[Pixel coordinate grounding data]
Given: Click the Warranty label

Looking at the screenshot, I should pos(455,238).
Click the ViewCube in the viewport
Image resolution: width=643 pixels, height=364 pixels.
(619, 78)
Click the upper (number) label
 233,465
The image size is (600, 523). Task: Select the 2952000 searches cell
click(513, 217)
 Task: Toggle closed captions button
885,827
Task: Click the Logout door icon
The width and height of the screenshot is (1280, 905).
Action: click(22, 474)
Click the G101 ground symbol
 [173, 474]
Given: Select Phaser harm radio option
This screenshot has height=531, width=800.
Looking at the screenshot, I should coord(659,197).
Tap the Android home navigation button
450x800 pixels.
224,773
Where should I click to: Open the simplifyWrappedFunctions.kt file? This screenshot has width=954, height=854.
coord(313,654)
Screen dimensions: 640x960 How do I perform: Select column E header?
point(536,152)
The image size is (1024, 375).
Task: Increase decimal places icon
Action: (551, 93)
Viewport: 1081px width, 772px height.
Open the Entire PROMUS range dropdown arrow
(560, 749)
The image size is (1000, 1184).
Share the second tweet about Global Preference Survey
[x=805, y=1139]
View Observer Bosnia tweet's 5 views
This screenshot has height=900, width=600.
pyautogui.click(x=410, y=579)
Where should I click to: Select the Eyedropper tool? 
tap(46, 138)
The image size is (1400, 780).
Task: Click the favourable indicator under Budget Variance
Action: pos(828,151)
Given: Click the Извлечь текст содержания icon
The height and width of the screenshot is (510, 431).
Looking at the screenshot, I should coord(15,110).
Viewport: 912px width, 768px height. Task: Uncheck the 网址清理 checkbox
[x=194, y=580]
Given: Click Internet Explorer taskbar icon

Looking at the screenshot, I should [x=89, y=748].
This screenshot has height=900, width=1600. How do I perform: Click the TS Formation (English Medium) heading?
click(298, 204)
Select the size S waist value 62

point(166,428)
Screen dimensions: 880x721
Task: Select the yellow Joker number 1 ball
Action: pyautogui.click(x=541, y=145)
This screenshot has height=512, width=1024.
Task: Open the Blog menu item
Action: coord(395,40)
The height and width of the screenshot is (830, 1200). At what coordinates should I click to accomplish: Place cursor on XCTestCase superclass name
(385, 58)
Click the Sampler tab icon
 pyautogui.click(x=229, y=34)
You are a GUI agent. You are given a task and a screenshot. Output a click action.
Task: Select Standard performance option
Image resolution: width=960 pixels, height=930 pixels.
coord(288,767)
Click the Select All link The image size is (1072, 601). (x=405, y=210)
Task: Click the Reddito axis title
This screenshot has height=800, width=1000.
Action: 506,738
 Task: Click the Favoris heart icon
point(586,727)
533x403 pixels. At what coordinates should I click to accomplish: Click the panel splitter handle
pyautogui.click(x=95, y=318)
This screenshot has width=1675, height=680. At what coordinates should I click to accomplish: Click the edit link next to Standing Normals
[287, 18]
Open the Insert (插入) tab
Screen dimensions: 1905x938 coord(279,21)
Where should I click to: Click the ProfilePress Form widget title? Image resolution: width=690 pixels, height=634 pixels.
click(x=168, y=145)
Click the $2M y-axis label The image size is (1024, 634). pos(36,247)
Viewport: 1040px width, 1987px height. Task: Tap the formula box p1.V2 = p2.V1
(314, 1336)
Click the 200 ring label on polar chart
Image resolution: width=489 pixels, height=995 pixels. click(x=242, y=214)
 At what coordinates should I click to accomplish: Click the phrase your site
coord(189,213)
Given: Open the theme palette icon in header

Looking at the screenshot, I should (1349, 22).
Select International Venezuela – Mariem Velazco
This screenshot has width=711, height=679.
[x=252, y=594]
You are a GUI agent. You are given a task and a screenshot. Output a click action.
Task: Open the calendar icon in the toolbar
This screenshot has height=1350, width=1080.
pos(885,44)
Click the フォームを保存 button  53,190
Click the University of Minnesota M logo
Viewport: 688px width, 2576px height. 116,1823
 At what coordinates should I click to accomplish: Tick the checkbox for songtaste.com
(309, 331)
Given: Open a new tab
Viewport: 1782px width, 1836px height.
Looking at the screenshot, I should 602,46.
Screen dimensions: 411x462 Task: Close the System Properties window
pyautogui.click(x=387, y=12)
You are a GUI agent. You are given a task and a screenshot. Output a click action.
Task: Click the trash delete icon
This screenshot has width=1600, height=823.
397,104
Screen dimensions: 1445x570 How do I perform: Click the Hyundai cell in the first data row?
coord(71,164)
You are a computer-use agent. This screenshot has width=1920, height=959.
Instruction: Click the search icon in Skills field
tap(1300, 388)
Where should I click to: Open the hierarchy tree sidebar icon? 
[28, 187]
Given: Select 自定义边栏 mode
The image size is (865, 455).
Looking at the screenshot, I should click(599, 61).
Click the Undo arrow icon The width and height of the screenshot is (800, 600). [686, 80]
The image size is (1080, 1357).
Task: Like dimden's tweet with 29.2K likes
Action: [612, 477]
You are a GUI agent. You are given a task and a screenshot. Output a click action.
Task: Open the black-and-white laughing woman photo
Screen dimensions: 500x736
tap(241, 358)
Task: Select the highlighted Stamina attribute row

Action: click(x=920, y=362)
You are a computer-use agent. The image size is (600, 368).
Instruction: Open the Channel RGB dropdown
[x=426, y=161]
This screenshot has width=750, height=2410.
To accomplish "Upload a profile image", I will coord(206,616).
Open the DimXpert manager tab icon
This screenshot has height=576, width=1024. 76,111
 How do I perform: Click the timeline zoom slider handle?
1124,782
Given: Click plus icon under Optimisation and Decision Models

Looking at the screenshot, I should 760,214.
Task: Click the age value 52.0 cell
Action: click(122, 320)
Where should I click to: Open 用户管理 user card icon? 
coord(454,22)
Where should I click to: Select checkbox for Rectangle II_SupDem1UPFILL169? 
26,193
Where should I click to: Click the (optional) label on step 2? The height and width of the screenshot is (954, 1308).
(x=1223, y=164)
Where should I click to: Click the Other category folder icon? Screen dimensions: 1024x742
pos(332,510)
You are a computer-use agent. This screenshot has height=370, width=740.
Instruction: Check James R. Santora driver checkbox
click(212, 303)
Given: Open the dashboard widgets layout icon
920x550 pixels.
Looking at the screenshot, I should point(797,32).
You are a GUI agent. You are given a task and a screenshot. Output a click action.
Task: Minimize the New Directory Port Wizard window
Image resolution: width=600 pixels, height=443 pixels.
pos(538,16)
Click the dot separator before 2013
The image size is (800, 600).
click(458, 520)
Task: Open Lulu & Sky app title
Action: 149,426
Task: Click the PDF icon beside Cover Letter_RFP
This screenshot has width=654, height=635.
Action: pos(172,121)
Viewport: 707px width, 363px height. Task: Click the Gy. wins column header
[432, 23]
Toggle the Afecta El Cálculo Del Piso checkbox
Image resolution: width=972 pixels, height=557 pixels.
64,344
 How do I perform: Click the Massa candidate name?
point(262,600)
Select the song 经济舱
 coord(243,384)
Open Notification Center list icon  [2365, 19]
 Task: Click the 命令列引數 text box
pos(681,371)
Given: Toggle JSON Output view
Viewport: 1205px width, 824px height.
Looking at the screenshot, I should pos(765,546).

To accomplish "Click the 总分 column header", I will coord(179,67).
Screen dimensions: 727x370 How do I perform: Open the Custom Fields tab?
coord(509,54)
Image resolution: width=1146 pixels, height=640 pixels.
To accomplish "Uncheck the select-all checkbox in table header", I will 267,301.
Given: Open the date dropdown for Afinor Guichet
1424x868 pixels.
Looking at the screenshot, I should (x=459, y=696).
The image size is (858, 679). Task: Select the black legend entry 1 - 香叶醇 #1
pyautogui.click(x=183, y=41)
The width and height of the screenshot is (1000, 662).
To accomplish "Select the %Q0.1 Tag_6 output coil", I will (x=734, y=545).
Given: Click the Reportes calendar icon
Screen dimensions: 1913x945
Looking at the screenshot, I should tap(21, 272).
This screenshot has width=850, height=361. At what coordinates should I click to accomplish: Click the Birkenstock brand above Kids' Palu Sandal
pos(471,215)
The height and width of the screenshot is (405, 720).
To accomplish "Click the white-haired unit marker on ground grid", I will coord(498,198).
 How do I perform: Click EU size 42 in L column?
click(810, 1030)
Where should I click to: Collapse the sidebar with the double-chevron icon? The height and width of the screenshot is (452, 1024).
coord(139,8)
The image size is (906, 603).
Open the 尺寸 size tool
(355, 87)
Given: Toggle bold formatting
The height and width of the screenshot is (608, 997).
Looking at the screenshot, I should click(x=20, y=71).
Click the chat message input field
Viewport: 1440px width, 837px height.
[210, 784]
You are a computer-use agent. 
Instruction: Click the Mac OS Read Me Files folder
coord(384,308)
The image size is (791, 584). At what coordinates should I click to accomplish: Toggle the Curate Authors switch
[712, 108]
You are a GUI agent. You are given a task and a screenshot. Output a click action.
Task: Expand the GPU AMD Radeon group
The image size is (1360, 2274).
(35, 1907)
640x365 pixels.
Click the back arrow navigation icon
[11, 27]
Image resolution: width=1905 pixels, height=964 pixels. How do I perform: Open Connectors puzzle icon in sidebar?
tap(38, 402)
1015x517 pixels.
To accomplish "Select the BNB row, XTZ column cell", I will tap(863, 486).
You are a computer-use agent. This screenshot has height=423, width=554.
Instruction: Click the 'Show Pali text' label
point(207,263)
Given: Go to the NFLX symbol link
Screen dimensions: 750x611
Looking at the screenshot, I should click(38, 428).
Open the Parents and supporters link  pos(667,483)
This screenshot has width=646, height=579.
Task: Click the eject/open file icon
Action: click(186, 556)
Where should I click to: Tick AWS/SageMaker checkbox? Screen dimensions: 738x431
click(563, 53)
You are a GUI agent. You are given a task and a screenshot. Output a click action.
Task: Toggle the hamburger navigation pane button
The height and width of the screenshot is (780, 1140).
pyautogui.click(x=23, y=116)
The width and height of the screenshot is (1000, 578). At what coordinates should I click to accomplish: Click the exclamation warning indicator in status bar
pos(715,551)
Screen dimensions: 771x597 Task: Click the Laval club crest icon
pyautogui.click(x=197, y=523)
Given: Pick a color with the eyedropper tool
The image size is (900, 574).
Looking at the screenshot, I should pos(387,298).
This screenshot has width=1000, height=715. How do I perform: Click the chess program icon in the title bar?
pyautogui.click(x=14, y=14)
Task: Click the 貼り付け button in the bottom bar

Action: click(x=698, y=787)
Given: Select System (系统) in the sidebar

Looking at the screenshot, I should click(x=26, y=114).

Your objective
Please write out, exactly as they appear above, only the lines in the stretch from the line with "Instruction: Open the Channel RGB dropdown" through the line with "Given: Open the dashboard widgets layout icon".

Result
Instruction: Open the Channel RGB dropdown
[x=426, y=161]
This screenshot has width=750, height=2410.
To accomplish "Upload a profile image", I will coord(206,616).
Open the DimXpert manager tab icon
This screenshot has height=576, width=1024. 76,111
 How do I perform: Click the timeline zoom slider handle?
1124,782
Given: Click plus icon under Optimisation and Decision Models

Looking at the screenshot, I should 760,214.
Task: Click the age value 52.0 cell
Action: click(122, 320)
Where should I click to: Open 用户管理 user card icon? 
coord(454,22)
Where should I click to: Select checkbox for Rectangle II_SupDem1UPFILL169? 
26,193
Where should I click to: Click the (optional) label on step 2? The height and width of the screenshot is (954, 1308).
(x=1223, y=164)
Where should I click to: Click the Other category folder icon? Screen dimensions: 1024x742
pos(332,510)
You are a computer-use agent. This screenshot has height=370, width=740.
Instruction: Check James R. Santora driver checkbox
click(212, 303)
Given: Open the dashboard widgets layout icon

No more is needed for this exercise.